To be sure, we each have a list - maybe a long one - of things we wish we hadn't done or said. Speaking for myself, when I make a quick inventory of regrets and break them up into "Wish I Had" and "Wish I Hadn't" lists, I realize that they carry very different weights. Most of the things I wish I hadn't done or said have, in the long run, led to opportunities for understanding, healing or forgiveness that would not likely have happened without some seminal moment or event.
Indeed, the one consistent characteristic is that they were things I actually did, that I actually said. For better or for worse, they were nonetheless moments that I actually lived, spoke and acted.

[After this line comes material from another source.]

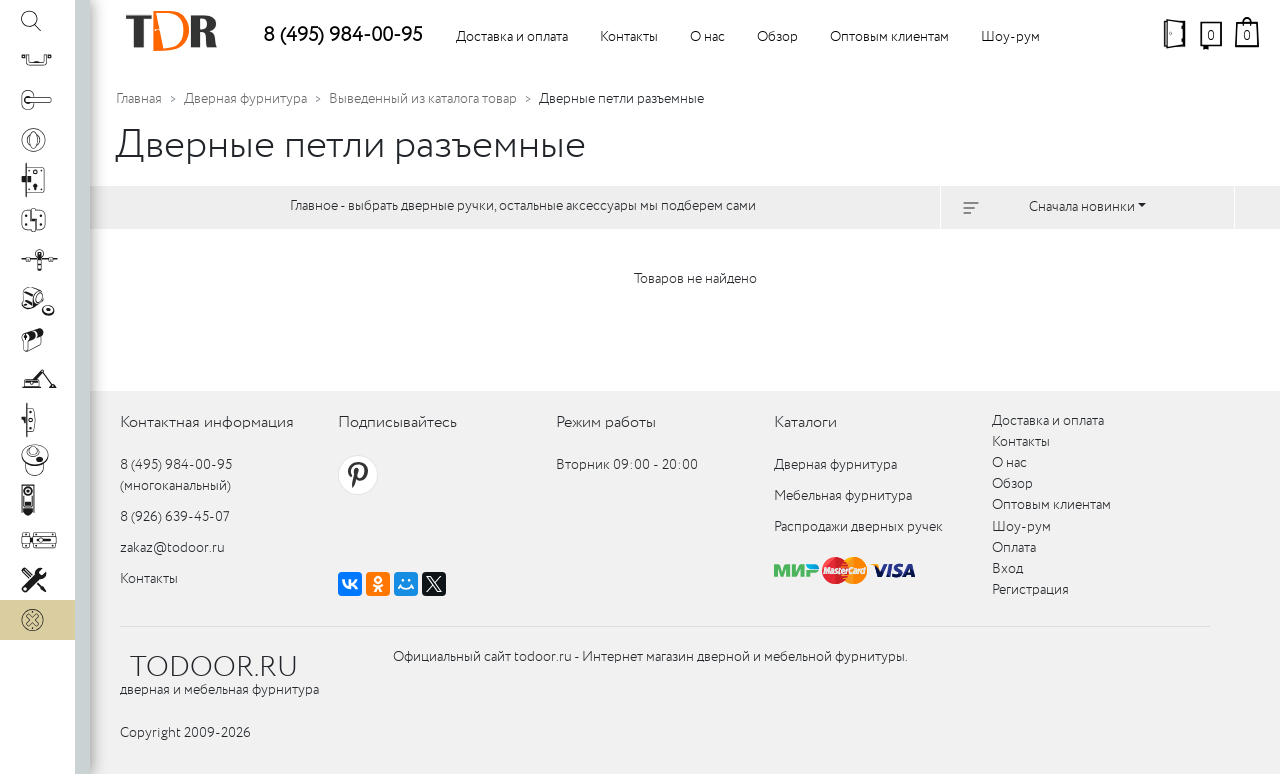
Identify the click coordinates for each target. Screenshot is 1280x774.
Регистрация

And while there are a few that will forever remain dark and sordid pictures in my past, the great majority taught me something valuable about myself, about God, about others or the world around me that I may not have learned otherwise.
In contrast the "Wish I Had" list holds a surprising number of items that still haunt me, that still leave me wondering what would've happened, what could've happened. There is no recourse for the things that never actually happened. Only a foggy hole in my memory with nothing to fill it.
The other distinction is that those items on the "Wish I Hadn't" list propel me to live differently and live in the moment. Most of the "Wish I Had's" pull me into longer periods of lingering in the past - stealing even more moments from the present. It's like they're doubly destructive.
Truth is, I have missed lots and lots of todays with my dad, always assuming that I could have another one tomorrow if I wanted to. Many of those tomorrows became yesterdays before I even realized it. I hope I have more opportunities to be present with him in the truest sense of the word. But not knowing whether I will or not casts that pile of un-lived yesterdays in sharp relief. It's staggering.
I am filled with the same desire to truly be present with my wife and kids, my mom, brothers, nieces and nephews, friends and cowworkers. In short, I'd like to actually be present in the moments that make up a lifetime, not straining to focus on tomorrow's goals or future fears or obsessed with some triumph, hurt or sorrow from the past.
No new or original thoughts here...They're just real and personal in a way that's new for me. Sometimes it takes a shock to the system to see things with clarity if only for a moment. This is my feeble attempt to share my shock with you in the hopes that it might help you actually experience the gift that is this very day.
Be goofy. Be sappy. Be corny. Be honest. Be fearlessly yourself.
Sorry for the long note. Didn't have time for a short one.
Strangely enough, in the E wing of Emory University Hospital, a friend of mine,
Stuart Smartt, is also fighting for his life. He's 31. He has cancer. A form of Lymphoma.
If you have read this, please pray for Martin and for Stuart. Both of these men, 47 years apart in age, are remarkably wonderful, engaging, inspring men to be around and we want them with us as long as possible.